▶ Reading text
==*==
WASHINGTON - The $69-billion tax cut bill Congress plans to send President Bush by the weekend should save 18 million households from being hit this year by a parallel income tax originally aimed at the wealthy.

But the temporary patch in the Alternative Minimum Tax leaves open what happens to less-than-rich taxpayers it could trip up next year and as many as 1 in 3 taxpayers by 2010.

Absent 2006 changes, the U.S. Treasury estimates 22 million households would owe the Alternative Minimum Tax. As for 4 million taxpayers Treasury says paid it for 2005, they're likely to be caught again this year despite the temporary fix.

Dollars and cents:
What the tax cuts mean for you

Scripps Howard News Service

How Much Will the Tax Cut Package Save You

Income in 2005 dollars . . Average tax saving

$10,000-20,000 . . . . . . . . . .$2

$20,000-30,000 . . . . . .. . . . .$9

$30,000-40,000 . . . . . . . . . $16

$40,000-50,000 . . . . . . . . . $46

$50,000-75,000 . . . . .. . . . .$110

$75,000-100,000 . . . .. . . . . $403

$100,000-200,000 . . . . . . .$1,388

$200,000-500,000 . . . . . . .$4,499

$500,000-1 million . . . . .. .$5,562

More than $1 million . . . . $41,977

Source: Tax Policy Center

(Distributed by Scripps Howard News Service, http://www.shns.com)

The bill's other centerpiece extends through 2010 today's lower tax rates for capital gains and dividends from sales of stocks, bonds and other assets.

Those rates, which had been scheduled to expire starting in 2009, are currently 15 percent for taxpayers in top brackets and 5 percent for people in the 10- and 15-percent brackets, or couples with taxable income of $59,400 and single filers $29,700 in 2005. Better-off taxpayers will be able to claim the 15 percent capital gains and dividend rate through 2010, while those in the 10- and 15-percent bracket will see these taxes drop to zero from 2008 through 2010.
==*==
▶ Records
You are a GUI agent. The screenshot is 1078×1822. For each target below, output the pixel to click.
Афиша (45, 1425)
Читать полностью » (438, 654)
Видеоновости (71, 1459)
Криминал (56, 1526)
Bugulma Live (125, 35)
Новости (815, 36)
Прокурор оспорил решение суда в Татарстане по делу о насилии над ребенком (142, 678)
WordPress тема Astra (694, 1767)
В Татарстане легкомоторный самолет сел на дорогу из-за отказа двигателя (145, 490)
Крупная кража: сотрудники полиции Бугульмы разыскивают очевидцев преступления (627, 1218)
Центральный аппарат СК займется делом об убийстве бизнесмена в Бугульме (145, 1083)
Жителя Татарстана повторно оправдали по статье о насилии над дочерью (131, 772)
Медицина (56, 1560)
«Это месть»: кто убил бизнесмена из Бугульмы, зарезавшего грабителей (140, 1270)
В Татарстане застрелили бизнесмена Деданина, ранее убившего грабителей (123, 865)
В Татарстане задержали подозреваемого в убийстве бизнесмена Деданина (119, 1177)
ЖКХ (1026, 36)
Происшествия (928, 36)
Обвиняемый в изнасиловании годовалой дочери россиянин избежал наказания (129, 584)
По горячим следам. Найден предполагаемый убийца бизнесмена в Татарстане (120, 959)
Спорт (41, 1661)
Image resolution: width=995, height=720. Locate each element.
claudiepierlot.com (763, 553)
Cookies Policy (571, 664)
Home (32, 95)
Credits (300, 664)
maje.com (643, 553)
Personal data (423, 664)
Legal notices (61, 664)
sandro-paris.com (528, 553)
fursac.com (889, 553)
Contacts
==*==
▶ Directive A
Translate into Spanish this sentence from the tax cut article: "The bill's other centerpiece extends through 2010 today's lower tax rates for capital gains and dividends from sales of stocks, bonds and other assets."
▶ Directive B
In the tax cut article, without 2006 changes, how many households does the U.S. Treasury estimate would owe the Alternative Minimum Tax?
▶ Directive C
Carry on the article about the $69-billion tax cut bill, starting after its last sentence.

▶ Exercise output A
El otro eje central del proyecto de ley prorroga hasta 2010 las actuales tasas impositivas más bajas sobre las ganancias de capital y los dividendos procedentes de la venta de acciones, bonos y otros activos.

▶ Exercise output B
22 million households.

▶ Exercise output C
Taxpayers who own stocks through retirement accounts don't claim capital gains and dividend tax breaks because their accounts are largely sheltered against taxation until the money is withdrawn in retirement, when it's taxed like pay as ordinary income up to a 35 percent marginal rate.

That's largely why the non-partisan Tax Policy Institute estimates that middle-income households would get average tax cut of $20 from this tax-cut package while 0.02 percent of households with incomes over $1 million get average tax cuts of $42,000.

However, middle-income taxpayers preparing to sell their principal residence stand to benefit, too, if their profit on sale of their home exceeds the $500,000-a-couple, $250,000-a-single-taxpayer exemption. Those limits can easily be breached for longtime homeowners and people in hot housing markets, says senior analyst Bob Scharin with professional tax publisher RIA.

The 4 million taxpayers who stand to get hit by the Alternative Minimum Tax again in 2006 should do advance planning with their investments, Scharin says, because capital gains and dividends can push them above the income thresholds for this parallel tax system.

Under the tax cut bill, the Alternative-Minimum-Tax exemption that's subtracted from taxable income to determine what you owe will increase to $62,550 for joint filers, up from $58,000 last year, and to $42,500 for singles, up from $40,500.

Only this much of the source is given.